## Stated exercise
Please continue the mailing-list post on hash-based security from the point where it stops.

[Text extract start]

[cap-talk] use of hashcodes?

David Barbour dmbarbour at gmail.com
Sat Feb 20 21:55:38 PST 2010


I'm not fond of signatures / hash based security, for a few reasons:

First, I'm unconvinced of the protection hash signatures offer.

Read http://th.informatik.uni-mannheim.de/People/lucks/HashCollisions/

The attack described there isn't generally applicable. SHA-256 hasn't
been broken or weakened - not yet. And HMAC is effectively a secret
key scheme: one prepends some secret content to the document before
hashing it; one isn't just signing the hash, and one double-hashes
(again with the key) to reduce probability of using the hash to break
the key. HMAC can work even with broken hash functions. But, still,
the linked document was enough to make me question the viability of
hashes as a security mechanism.

Second, and more importantly, I don't believe hash semantics are very
good for performance - not given a proper environment, and not on any
scale (small or large). Both hashes and encryption can be used for
authentication, yet the fundamental reason to use hashes over regular
encryption is performance related. If the performance benefits of
hashes can be defeated in a proper environment, then perhaps it would
be better to set up said proper environment than it would be to
continue using of hashes.

The relevant semantics for asymmetric encryption is captured by E
style Seal/Unseal pairs, with the semantics that for arbitrary message
M, M==Unseal(Seal(M)).
* Seal(M) is usually not comparable. That is, Seal(M)==Seal(M) is
undefined and naive (bitwise) comparison may easily yield False; this
allows injection of some random data to help protect the Seal
function.
* Necessarily, Seal(M) must have an equal information content to M,
and therefore must be of a size equal to or greater than the
compressed size of M.

The relevant semantics for asymmetric hashes are captured by
Stamp/Verify pairs, with the semantics that for arbitrary message M,
Verify(M,Stamp(M)) is True.
* Stamp(M) is not necessarily comparable. That is, Stamp(M) ==
Stamp(M) is undefined and (if compared bitwise) might return false due
to different stamping contexts.
* Note that one does NOT promise that M1 != M2 implies
Verify(M1,Stamp(M2)) is False. However, a secure Stamp makes it
cryptographically expensive to produce such collisions.
* Use of hashes allows Stamp(M) to be much smaller than M.

[Text extract end]
[Material provided start]

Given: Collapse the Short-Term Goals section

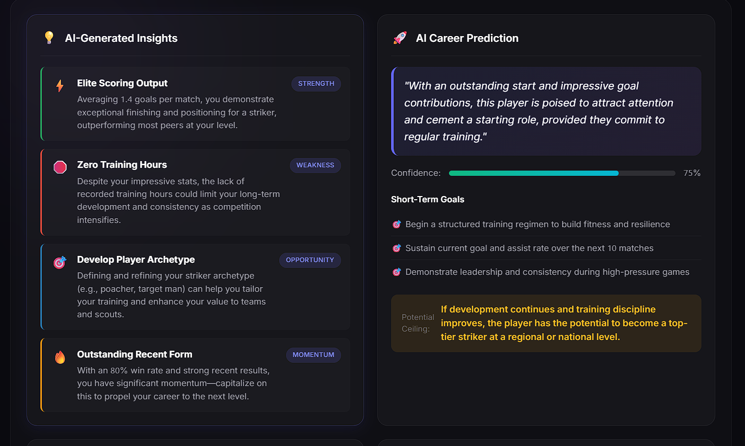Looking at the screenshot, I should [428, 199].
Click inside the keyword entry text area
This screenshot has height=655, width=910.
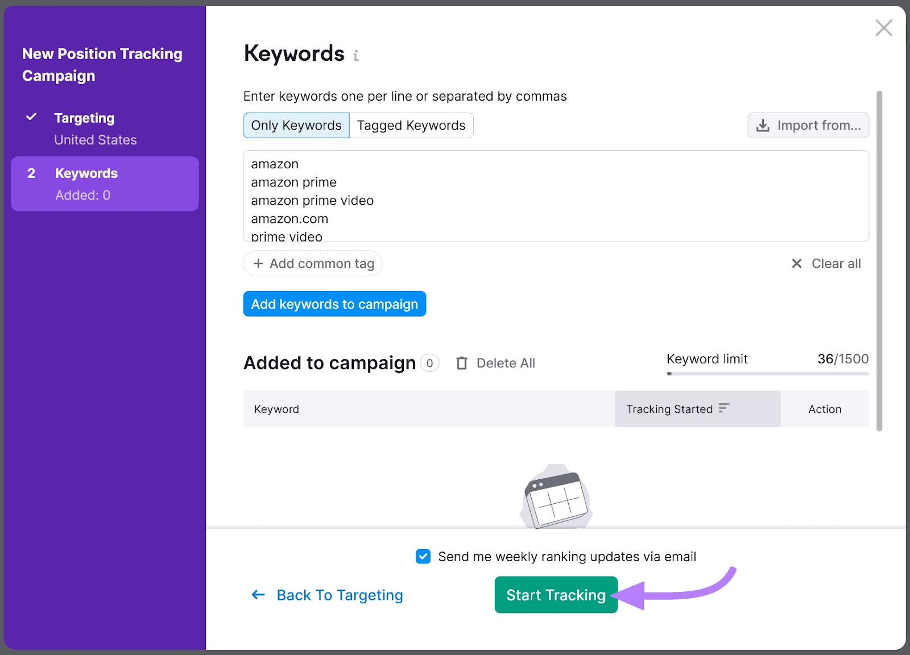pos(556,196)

[Material provided end]

## The response
It is trivial to produce a Stamp/Verify pair from a Sealer/Unsealer pair:
* Stamp = Seal
* Verify = function(Msg,Sig) { return (Msg == Unseal(Sig)) }

However, with Seal/Unseal, one doesn't actually need the Verify
function; the message can usually be determined authentic simply by
the fact that Unseal could extract something sensibly typed from the
Sealed message.

Symmetric approaches are similar to the asymmetric designs, except
that Stamp/Verify or Seal/Unseal must be distributed as a pair, can't
be separated from one another, which effectively limits how they are
used. OTOH, they tend to be a bit cheaper. But the asymmetric case is
inherently more general than the symmetric case.

Hashes presumably offer a performance benefit because Stamp(M) can be
much smaller than Seal(M) for sufficiently large values of M. Of
course, to authenticate a message with a stamp, one must send (M,
Stamp(M)), whereas to authenticate a message with a seal one must send
only Seal(M). So in the single-auth case, the communications cost are
about equal. But if three different agencies wish to authenticate a
single message, one could send (M,[Stamp1(M),Stamp2(M),Stamp3(M)]),
which in the communications environments of today is likely much
cheaper than [Seal1(M),Seal2(M),Seal3(M)] for a sufficiently large
'M'.

A relevant question is: in which environments is a sealer-based
authentication cheaper than equivalently-secure hash-based
authentication?

Well, assume an environment with code-distribution of various forms,
where sometimes sender and receiver happen to be on the same host, and
sometimes they happen to be on different hosts. Having senders and
receivers on the same host is the 'small scale' variation of
authentication. If they are on different hosts, that's 'large scale'.

In E language if the seal and unseal behaviors both occur on the same
host (same vat), one can logically eliminate the overhead of actually
encrypting anything - taking advantage of the fact that
Unseal(Seal(M))==M is guaranteed. Presumably, one could even treat
Seal and Unseal as creating static phantom types, such that the
small-scale authentication is proven at compile-time without any
runtime overhead. One could do something similar for
Verify(M,Stamp(M)), and this would often be the case. However, what
about Verify(M1,Stamp(M2)) where M1 != M2? With a sealer-based stamp,
knowing that M1 != M2 would be sufficient to guarantee that
Verify(M1,Stamp(M2)) would be false - one can leverage this for
partial-evaluations and a number of other local optimizations, and one
can guarantee the semantics will be the same whether the seal was
performed remotely or locally. With hash-based authentication,
however, you must either give up identical semantics between remote
and local users OR actually perform the hash operation to know whether
Verify(M1,Stamp(M2)) will be true or false.  So, at the small scale,
it seems that Seal/Unseal has at least a marginal advantage over
Stamp/Verify, simply due to better mathematical properties for
optimization.

But we're also interested in large scale, distributed communications.

At the large scale, I believe that Seal/Unseal can easily do just as
well as hash-based approaches. I noted in passing earlier that Seal(M)
must be of a size greater or equal to the "compressed size" of M. But
what sort of compression is allowed?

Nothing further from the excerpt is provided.